Rhodes walked over to the body, touching nothing. There was some blood, but not much. Jeanne Clinton’s face had been pretty, but now it was bruised and cut. Her slim neck was twisted at an odd angle; Rhodes was no doctor, but he thought it was probably broken. Though there had obviously been quite a struggle, there seemed to be no other marks on the body. Jeanne had been wearing shorts and a halter, showing off her spectacular figure, and her smooth arms and legs were unmarked except for some slight discolorations on the upper left arm, where someone might have squeezed it tightly.

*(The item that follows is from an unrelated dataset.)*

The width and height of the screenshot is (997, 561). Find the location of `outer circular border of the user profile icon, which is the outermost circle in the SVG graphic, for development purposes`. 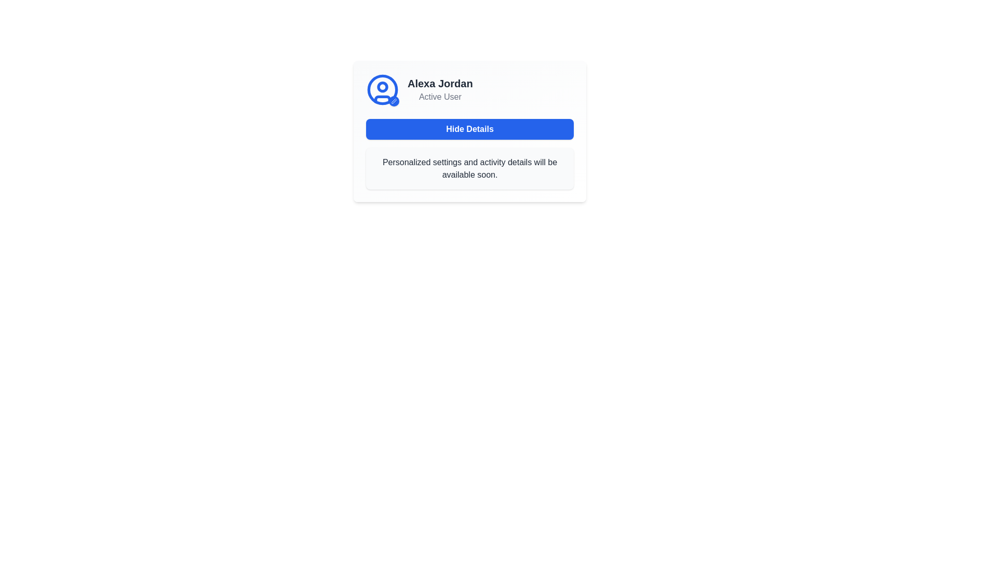

outer circular border of the user profile icon, which is the outermost circle in the SVG graphic, for development purposes is located at coordinates (382, 89).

Rhodes looked around the rest of the house but saw nothing else that was disturbed-no open drawers or signs of robbery. He went back outside to deal with the crowd of curiosity seekers.

Bill Tomkins and his friends had gotten up enough nerve to get out of the car, but they hadn’t moved away from it. They were leaning against its side, and Bill was telling them about finding the body.

Rhodes figured that as long as Bill was telling the story, he might as well tell it officially. “Come on up here on the porch, Bill,” Rhodes called.

Tomkins, a storklike man with weathered skin and a prominent Adam’s apple, reluctantly separated himself from his cronies and shuffled over to the house. He and Rhodes settled themselves on the edge of the porch.

“How’d you come to find her, Bill?” Rhodes asked.

Tomkins gestured toward the dirt road that ran in front of the house. “I live just up the road,” he said. His voice had a slight wheeze in it, because Bill smoked a lot. “Nearly every day I have to go get something or other at Hod’s store, like biscuits or milk maybe, and when I passed by here today I saw that the front door was open. So I just thought I’d stop by, you know, like a neighbor, and say hello to Elmer. That’s when I found her.” His voice trailed off.